Webcam girl. Tremate tremate le universitarie son tornate ma stavolta più... "informate"!
"La mia ragazza fa un part-time e fa la webcam girl…porta a casa 2000 euro al mese…è un problema?" Continua ed anzi si decuplica il fenomeno delle webcam girl (di Veronica Centamore)
Vi ricordate le studentesse di una volta... quelle che facevano il volantinaggio o le "banali" babysitter per mantenersi agli studi? Beh! Dimenticatele... quelle di oggi sono molto più... "sveglie e informate!" Secondo una ricerca condotta da Studenti.it, sito famoso tra i giovanissimi, sarebbero 75 mila le studentesse che sfruttano il loro corpo per potersi pagare gli studi, pari al 25% delle 350 mila studentesse lavoratrici presenti in Italia.
Tra queste 75mila vengono conteggiate però anche escort, cubiste, ballerine di lap dance e chi si prostituisce. Si chiamano webcam girl e sono le nuove studentesse universitarie le quali turbano le ore di molti "naviganti" in cerca di sirene di ulissiana memoria ma molto più intraprendenti delle stesse. Le webcam girl sono ragazze "normali" che conducono una vita "normale" fuori da intenet ma che appena accendono il pc subiscono la trasformazione: da studentesse modello (magari) a consumate spogliarelliste e tutto questo per poter usufruire del cosìdetto "diritto allo studio". Molte usano questo mezzo per potersi mantenere agli studi attuando tale pratica tra una pausa e l'altra dello stesso (mentre quelli della vecchia generazione si limitavano a prendere l'ennesimo caffè della giornata per tenersi perennemente adrenalitici) “La cam girl - racconta Helen 25enne, milanese, autrice de "Diario di una webcam girl"- è una ragazza che si spoglia davanti ad una webcam; ma il rapporto con l’utente non si limita solo all’ambito sessuale, c’è chi paga anche solo per parlare (delle nuove psicologhe insomma).

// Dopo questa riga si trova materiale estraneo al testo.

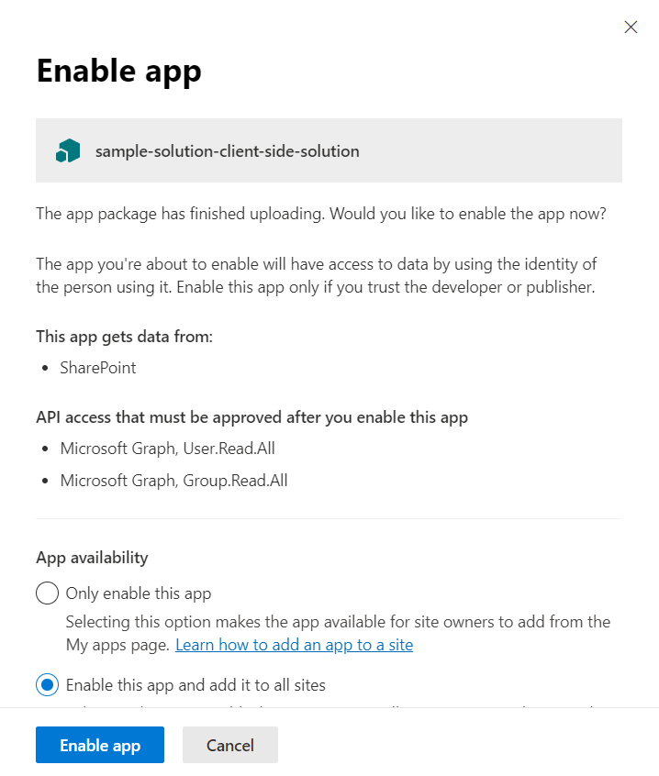Click the trust the developer warning paragraph

(316, 274)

Il sito, a cui ci si può iscrivere tranquillamente da internet dando solo dati e coordinate bancarie (alla faccia del solo!) ha alcune regole ben precise: per esempio non si possono mai avere incontri personali con i clienti, tutto deve rimanere virtuale, non si possono dare privatamente dati per i quali si deve pagare, come il telefono o la mail: alla fine, di tutto quello che ricavi, ti spetta di diritto il 40%, che viene direttamente accreditato sul tuo conto corrente”. In realtà molte ragazze fanno queste "virtuali esperienze lavorative" non soltanto per necessità. Molte lo trovano un gioco intrigante e perchè no, pure remunerativo ma non certo lo si deve far passare come l'unico mezzo possibile per poter soddisfare la voglia di sapere, spesso sono altre le voglie di cui ci si vuol soddisfare. Bisognerebbe ammetterlo ed essere onesti con se stessi senza trincerarsi sempre dietro alibi di degno rispetto altrimenti si finisce pure col giustificare, comprendere e compatire anche chi si prostituisce per puro piacere (e sono molte ad affermarlo). Basta col cercare sempre il risvolto psicoanalitico dove non c'è mai stato.

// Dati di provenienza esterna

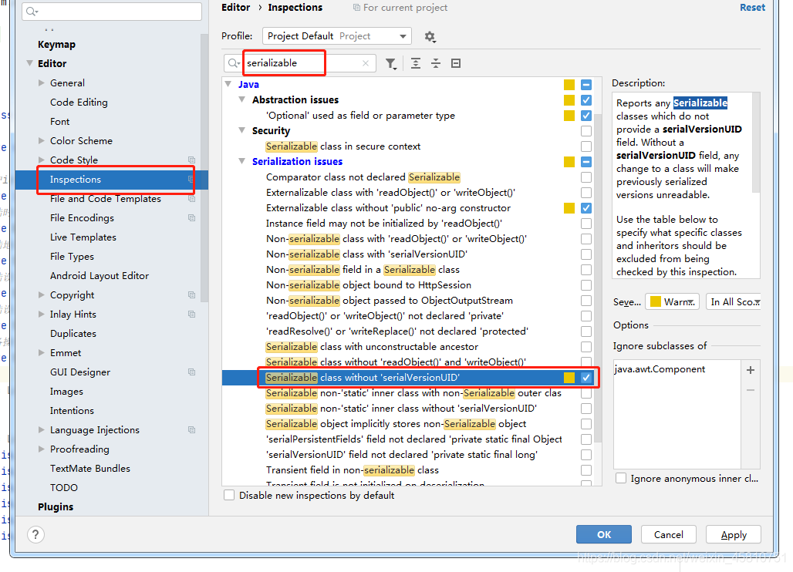Click yellow severity swatch for Serialization issues
The height and width of the screenshot is (572, 793).
(x=569, y=162)
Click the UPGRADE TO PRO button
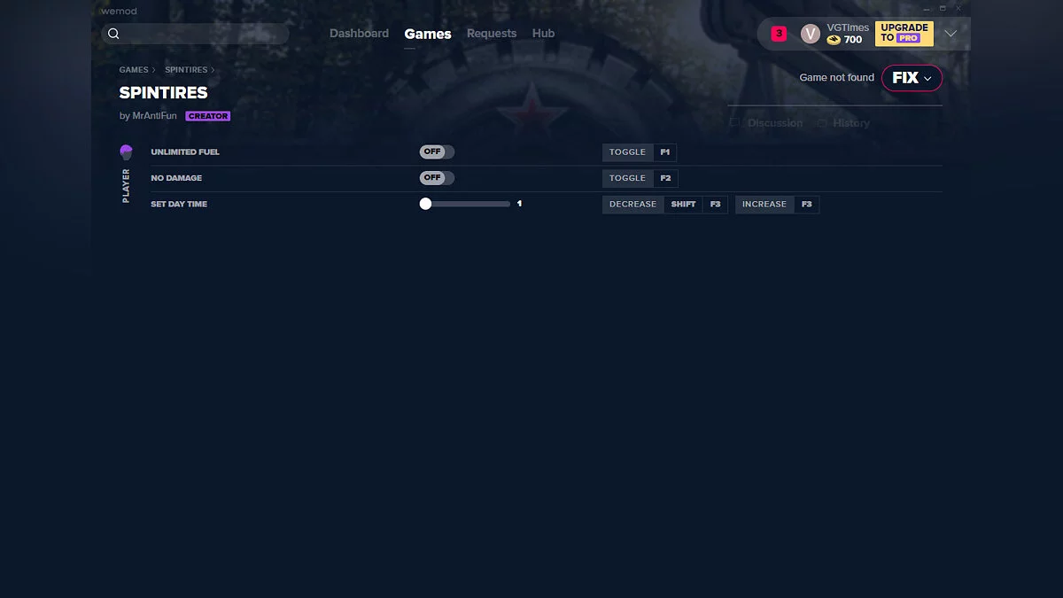Screen dimensions: 1063x598 pyautogui.click(x=904, y=33)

“Dietro questo fenomeno si riscontra solitudine e esibizionismo, l’utilizzo del proprio corpo come prodotto morto, perchè non ha vita, non esiste, è virtuale – spiega Rita Parsi, psicologa- non c’è neanche più il contatto fisico e la conoscenza che si aveva con la prostituzione. In più in un mondo dove si sente sempre più parlare di aggressioni e violenze lo schermo diventa un protettore, dà la possibilità di una revanche malata, provocare senza rischiare nessuna conseguenza, per provare sensazioni di potere». Mah! Potrebbe pure essere una semplice perversione e basta, se poi si guadagna pure... "La mia ragazza fa un part-time e fa la webcamgirl…porta a casa 2000 euro al mese…è un problema? Non è sola, non è particolarmente esibizionista, non passa le giornate in webcam…lo fa quando le pare. Cosi facendo mi sembra ben remunerata. Non si sporca, nessuno la tocca." (Franz — 21 settembre 2008 @ 12:44 ). Chissà che ne direbbe Freud. Siamo d'accordo con Franz ognuno nella vita sceglie di fare ciò che più gli aggrada questo grazie al libero arbitrio ma strumentalizzare lo studio è una cosa da vigliacchi.
E' più onesto dire che lo si fa perchè piace e contemporaneamente è anche remunerativo. Buon per loro. Molte altre appartengo alla schiera delle "bigotte" che hanno fatto una scelta più "umile" ma dignitosa (come quella di lavorare in un call center, ad esempio). Senza nessuna mercificazione, portando ugualmente a casa una laurea e una dignità. Questione morale o di stile?